Dataset entries ->
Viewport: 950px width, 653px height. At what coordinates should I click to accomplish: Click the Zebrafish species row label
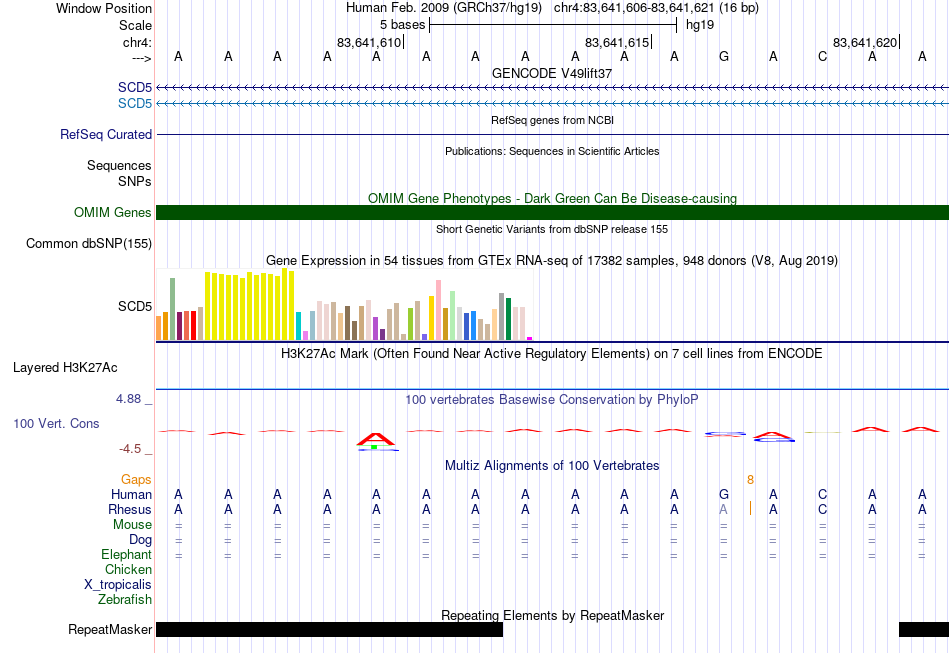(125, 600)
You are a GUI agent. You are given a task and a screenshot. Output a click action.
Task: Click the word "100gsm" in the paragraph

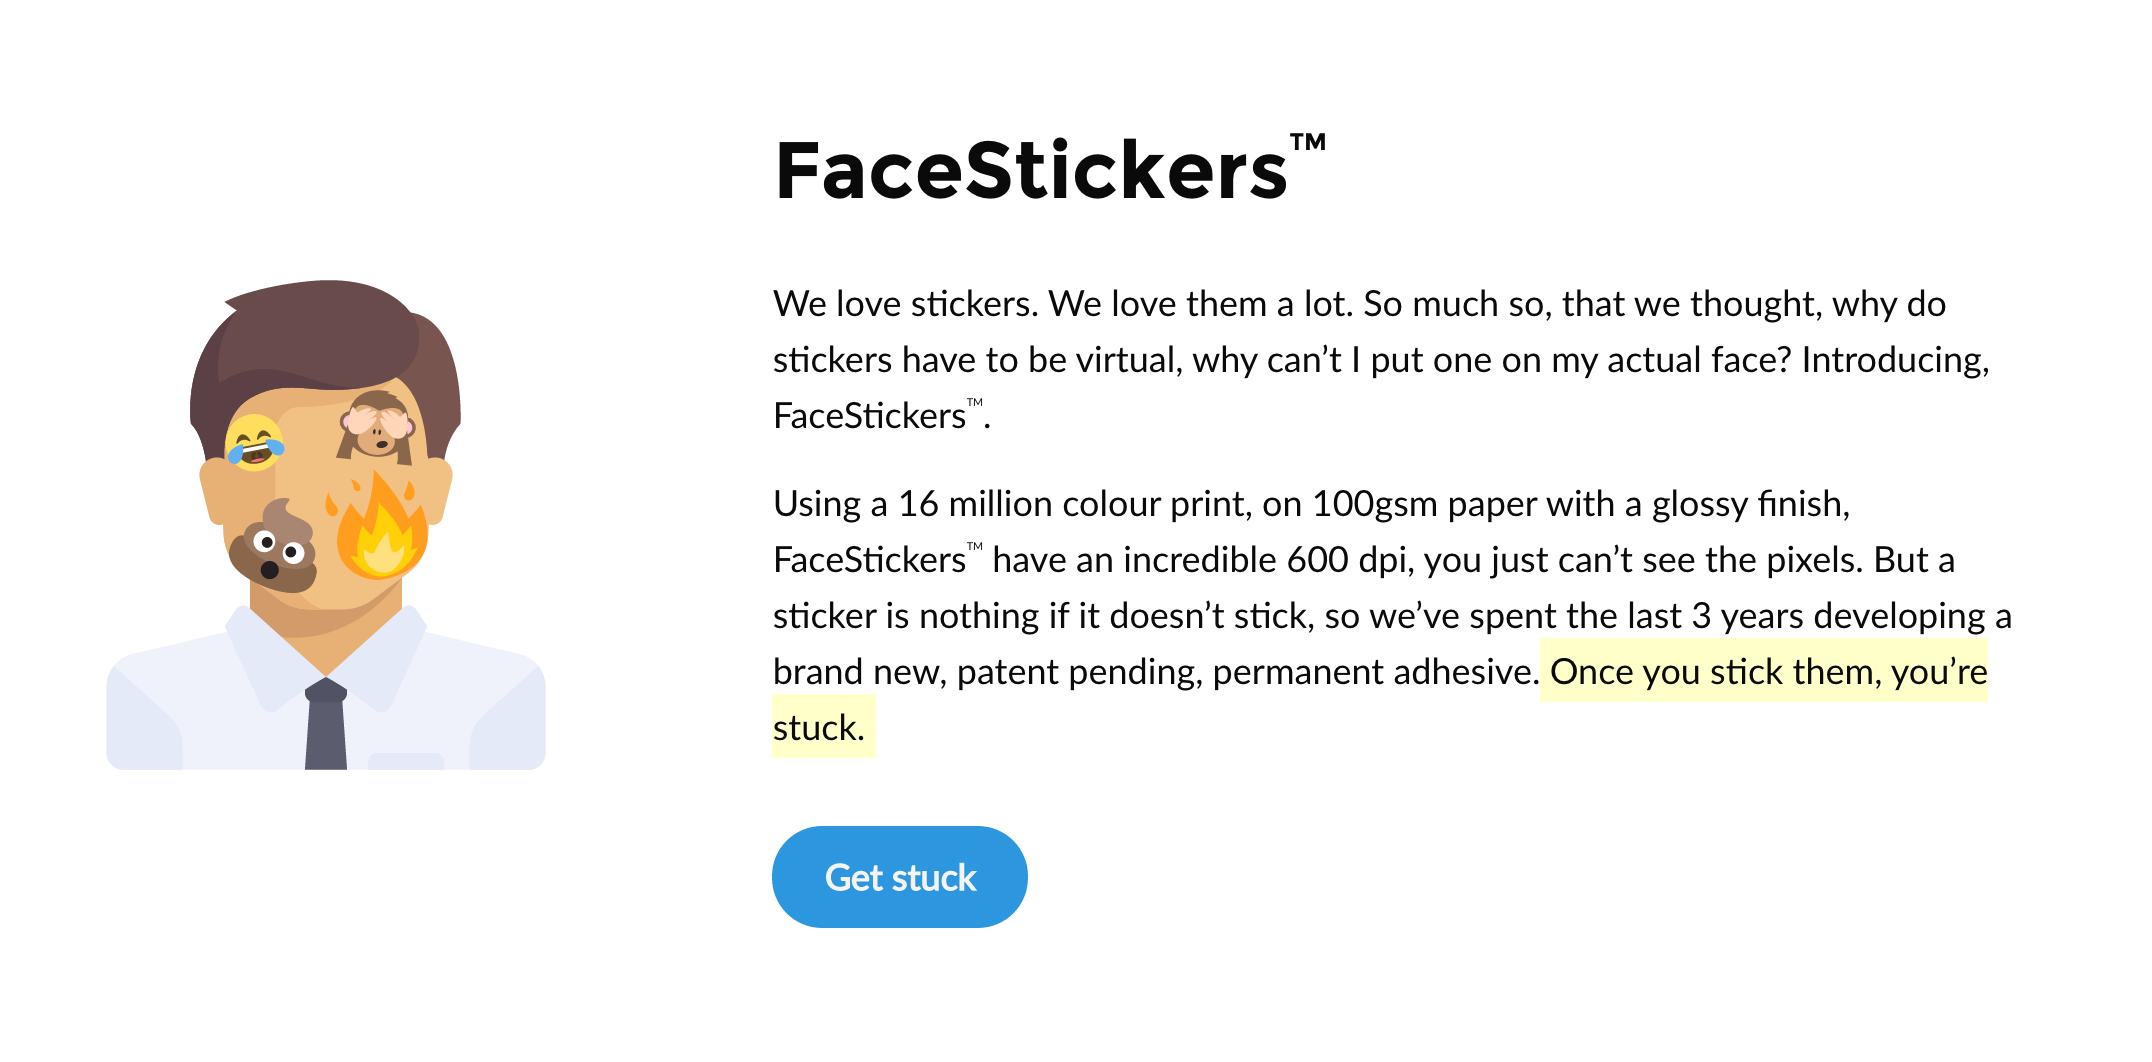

* * *

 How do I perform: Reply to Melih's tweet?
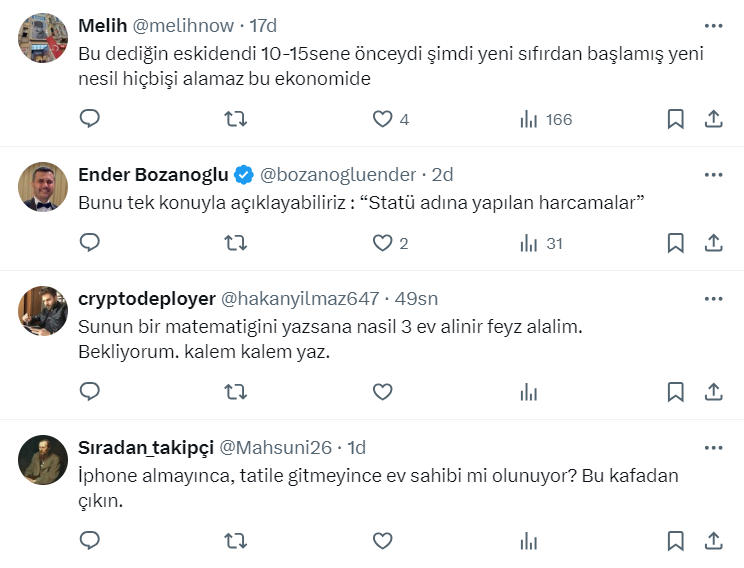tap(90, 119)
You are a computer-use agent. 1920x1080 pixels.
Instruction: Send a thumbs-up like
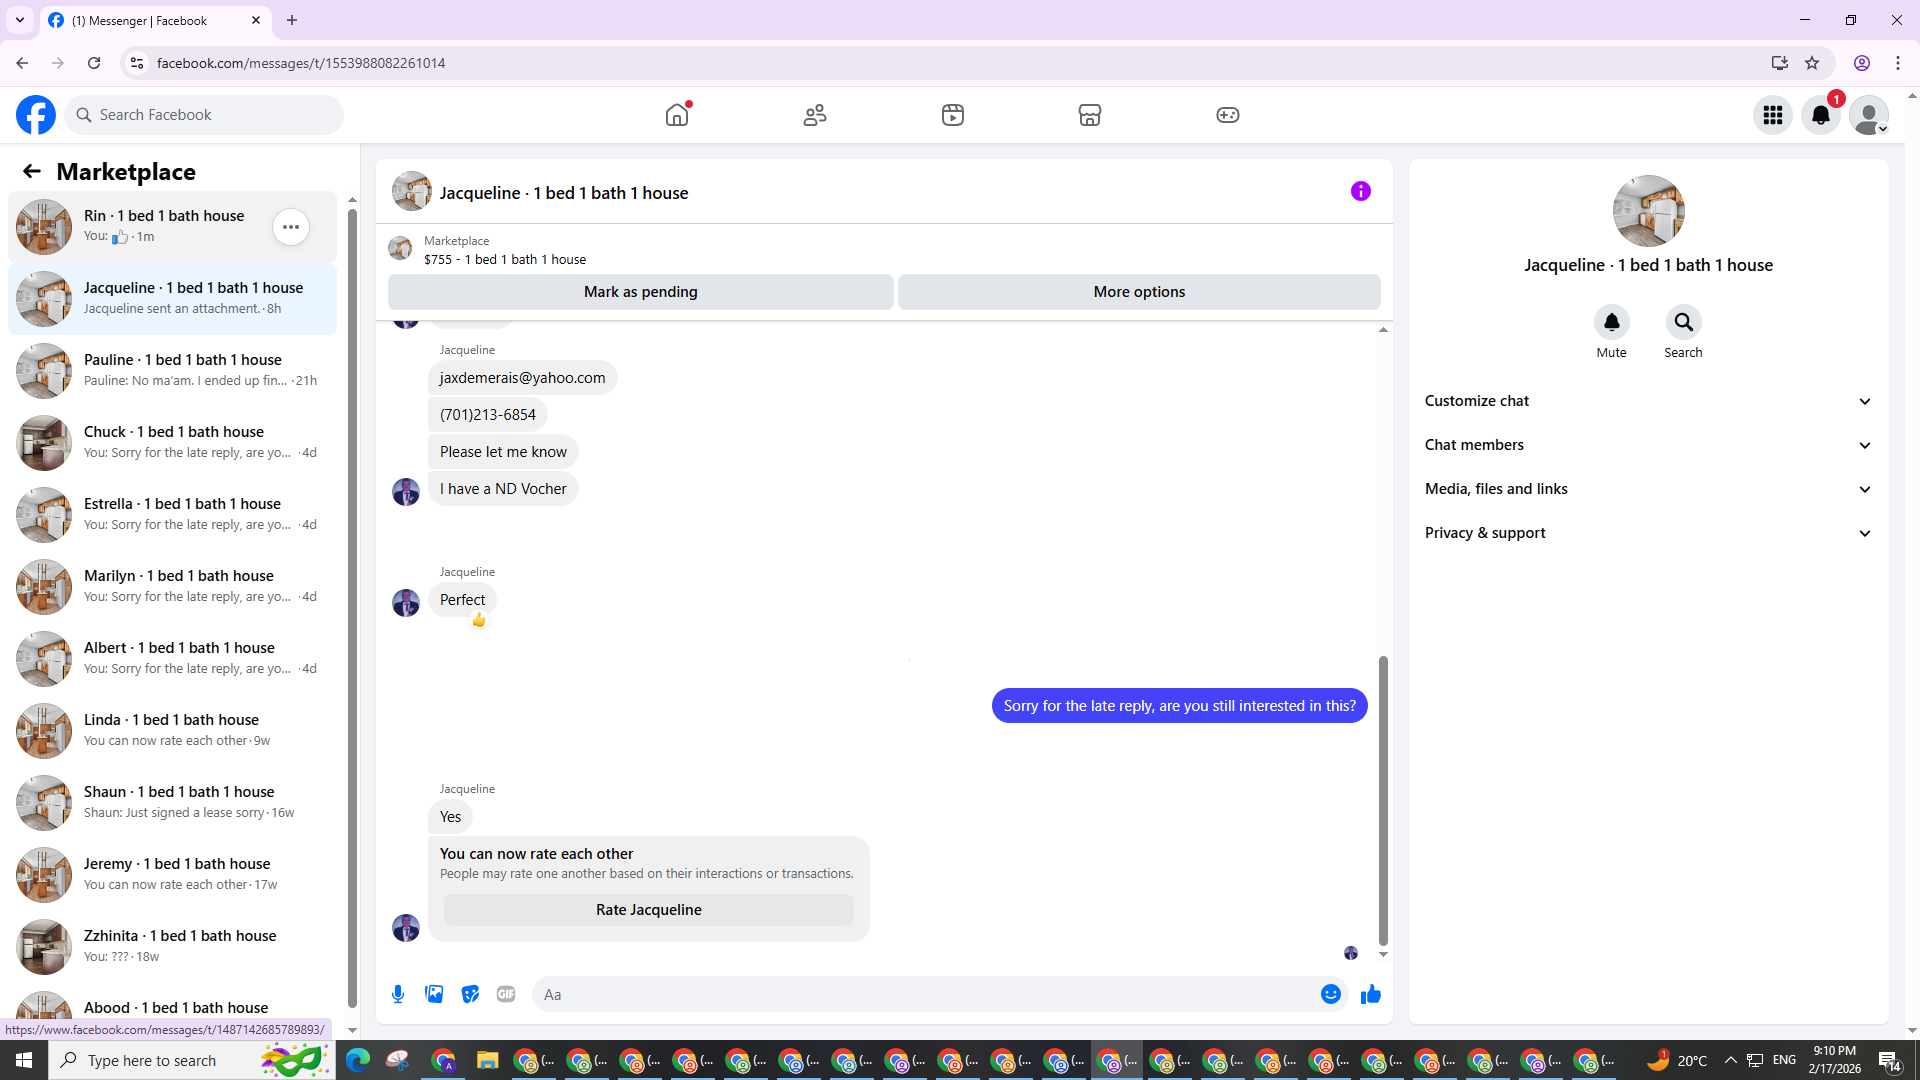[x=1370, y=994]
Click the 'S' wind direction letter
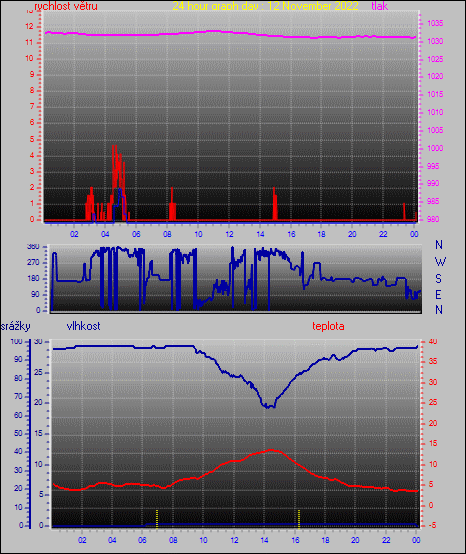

Stated exercise -> Output the portion of the items that opens with the line containing "Viewport: 950px width, 653px" and closes with the line containing "Task: Click the", including both of those lines, and omit the pictures.

Right answer ->
Viewport: 950px width, 653px height. At what coordinates should I click to accomplish: Click the Zebrafish species row label
(125, 600)
You are a GUI agent. You are given a task and a screenshot. Output a click action.
Task: Click the word "100gsm" in the paragraph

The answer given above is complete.